Every line of the data must be retyped exactly as it stands.

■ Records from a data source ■
= = = = =

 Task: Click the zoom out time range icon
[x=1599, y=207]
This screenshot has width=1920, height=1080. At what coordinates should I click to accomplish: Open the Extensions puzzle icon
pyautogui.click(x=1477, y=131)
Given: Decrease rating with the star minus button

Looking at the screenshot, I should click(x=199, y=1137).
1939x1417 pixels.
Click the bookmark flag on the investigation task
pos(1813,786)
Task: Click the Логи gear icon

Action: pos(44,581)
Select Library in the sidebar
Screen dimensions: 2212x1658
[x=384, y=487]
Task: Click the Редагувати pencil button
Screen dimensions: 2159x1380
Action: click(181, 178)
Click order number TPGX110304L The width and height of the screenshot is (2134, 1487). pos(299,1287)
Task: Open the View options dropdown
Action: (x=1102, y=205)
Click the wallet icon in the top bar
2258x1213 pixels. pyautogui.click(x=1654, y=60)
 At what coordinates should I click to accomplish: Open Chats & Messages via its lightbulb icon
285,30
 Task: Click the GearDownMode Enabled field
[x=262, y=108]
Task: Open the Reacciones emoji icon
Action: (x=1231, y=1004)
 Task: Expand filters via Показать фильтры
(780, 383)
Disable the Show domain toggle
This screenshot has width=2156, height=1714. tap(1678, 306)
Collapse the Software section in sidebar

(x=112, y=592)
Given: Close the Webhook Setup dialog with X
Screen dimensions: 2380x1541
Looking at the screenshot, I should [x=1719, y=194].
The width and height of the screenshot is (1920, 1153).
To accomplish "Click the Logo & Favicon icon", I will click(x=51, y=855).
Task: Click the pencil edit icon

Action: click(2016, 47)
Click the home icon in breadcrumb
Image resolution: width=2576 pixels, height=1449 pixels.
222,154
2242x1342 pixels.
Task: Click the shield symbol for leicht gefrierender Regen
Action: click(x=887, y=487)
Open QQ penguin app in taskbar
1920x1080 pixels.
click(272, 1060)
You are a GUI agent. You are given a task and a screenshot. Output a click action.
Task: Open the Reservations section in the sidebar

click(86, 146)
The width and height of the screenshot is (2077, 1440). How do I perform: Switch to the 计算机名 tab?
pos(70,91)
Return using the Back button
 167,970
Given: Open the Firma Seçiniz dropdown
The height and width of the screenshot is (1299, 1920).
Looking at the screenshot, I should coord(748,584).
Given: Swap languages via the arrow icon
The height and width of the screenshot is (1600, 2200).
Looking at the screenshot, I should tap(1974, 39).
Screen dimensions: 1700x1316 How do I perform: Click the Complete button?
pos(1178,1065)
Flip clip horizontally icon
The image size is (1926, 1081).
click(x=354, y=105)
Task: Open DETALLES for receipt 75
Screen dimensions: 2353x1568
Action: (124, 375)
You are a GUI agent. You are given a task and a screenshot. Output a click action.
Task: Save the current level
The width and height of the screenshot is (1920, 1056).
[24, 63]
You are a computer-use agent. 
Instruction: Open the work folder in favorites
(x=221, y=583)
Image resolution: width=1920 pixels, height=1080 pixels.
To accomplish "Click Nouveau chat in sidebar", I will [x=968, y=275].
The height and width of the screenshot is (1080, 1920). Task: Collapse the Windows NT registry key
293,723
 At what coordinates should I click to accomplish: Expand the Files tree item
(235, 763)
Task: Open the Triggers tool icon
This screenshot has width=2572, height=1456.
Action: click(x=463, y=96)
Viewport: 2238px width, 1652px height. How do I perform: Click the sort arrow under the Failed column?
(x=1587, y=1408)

= = = = =

■ YOUR RESPONSE ■
 Task: Click the zoom out time range icon
[x=1599, y=207]
This screenshot has width=1920, height=1080. At what coordinates should I click to accomplish: Open the Extensions puzzle icon
pyautogui.click(x=1477, y=131)
Given: Decrease rating with the star minus button

Looking at the screenshot, I should click(x=199, y=1137).
1939x1417 pixels.
Click the bookmark flag on the investigation task
pos(1813,786)
Task: Click the Логи gear icon

Action: pos(44,581)
Select Library in the sidebar
Screen dimensions: 2212x1658
[x=384, y=487]
Task: Click the Редагувати pencil button
Screen dimensions: 2159x1380
Action: click(181, 178)
Click order number TPGX110304L The width and height of the screenshot is (2134, 1487). pos(299,1287)
Task: Open the View options dropdown
Action: (x=1102, y=205)
Click the wallet icon in the top bar
2258x1213 pixels. pyautogui.click(x=1654, y=60)
 At what coordinates should I click to accomplish: Open Chats & Messages via its lightbulb icon
285,30
 Task: Click the GearDownMode Enabled field
[x=262, y=108]
Task: Open the Reacciones emoji icon
Action: (x=1231, y=1004)
 Task: Expand filters via Показать фильтры
(780, 383)
Disable the Show domain toggle
This screenshot has width=2156, height=1714. tap(1678, 306)
Collapse the Software section in sidebar

(x=112, y=592)
Given: Close the Webhook Setup dialog with X
Screen dimensions: 2380x1541
Looking at the screenshot, I should [x=1719, y=194].
The width and height of the screenshot is (1920, 1153).
To accomplish "Click the Logo & Favicon icon", I will click(x=51, y=855).
Task: Click the pencil edit icon

Action: click(2016, 47)
Click the home icon in breadcrumb
Image resolution: width=2576 pixels, height=1449 pixels.
222,154
2242x1342 pixels.
Task: Click the shield symbol for leicht gefrierender Regen
Action: click(x=887, y=487)
Open QQ penguin app in taskbar
1920x1080 pixels.
click(272, 1060)
You are a GUI agent. You are given a task and a screenshot. Output a click action.
Task: Open the Reservations section in the sidebar

click(86, 146)
The width and height of the screenshot is (2077, 1440). How do I perform: Switch to the 计算机名 tab?
pos(70,91)
Return using the Back button
 167,970
Given: Open the Firma Seçiniz dropdown
The height and width of the screenshot is (1299, 1920).
Looking at the screenshot, I should coord(748,584).
Given: Swap languages via the arrow icon
The height and width of the screenshot is (1600, 2200).
Looking at the screenshot, I should tap(1974, 39).
Screen dimensions: 1700x1316 How do I perform: Click the Complete button?
pos(1178,1065)
Flip clip horizontally icon
The image size is (1926, 1081).
click(x=354, y=105)
Task: Open DETALLES for receipt 75
Screen dimensions: 2353x1568
Action: (124, 375)
You are a GUI agent. You are given a task and a screenshot. Output a click action.
Task: Save the current level
The width and height of the screenshot is (1920, 1056).
[24, 63]
You are a computer-use agent. 
Instruction: Open the work folder in favorites
(x=221, y=583)
Image resolution: width=1920 pixels, height=1080 pixels.
To accomplish "Click Nouveau chat in sidebar", I will [x=968, y=275].
The height and width of the screenshot is (1080, 1920). Task: Collapse the Windows NT registry key
293,723
 At what coordinates should I click to accomplish: Expand the Files tree item
(235, 763)
Task: Open the Triggers tool icon
This screenshot has width=2572, height=1456.
Action: click(x=463, y=96)
Viewport: 2238px width, 1652px height. How do I perform: Click the sort arrow under the Failed column?
(x=1587, y=1408)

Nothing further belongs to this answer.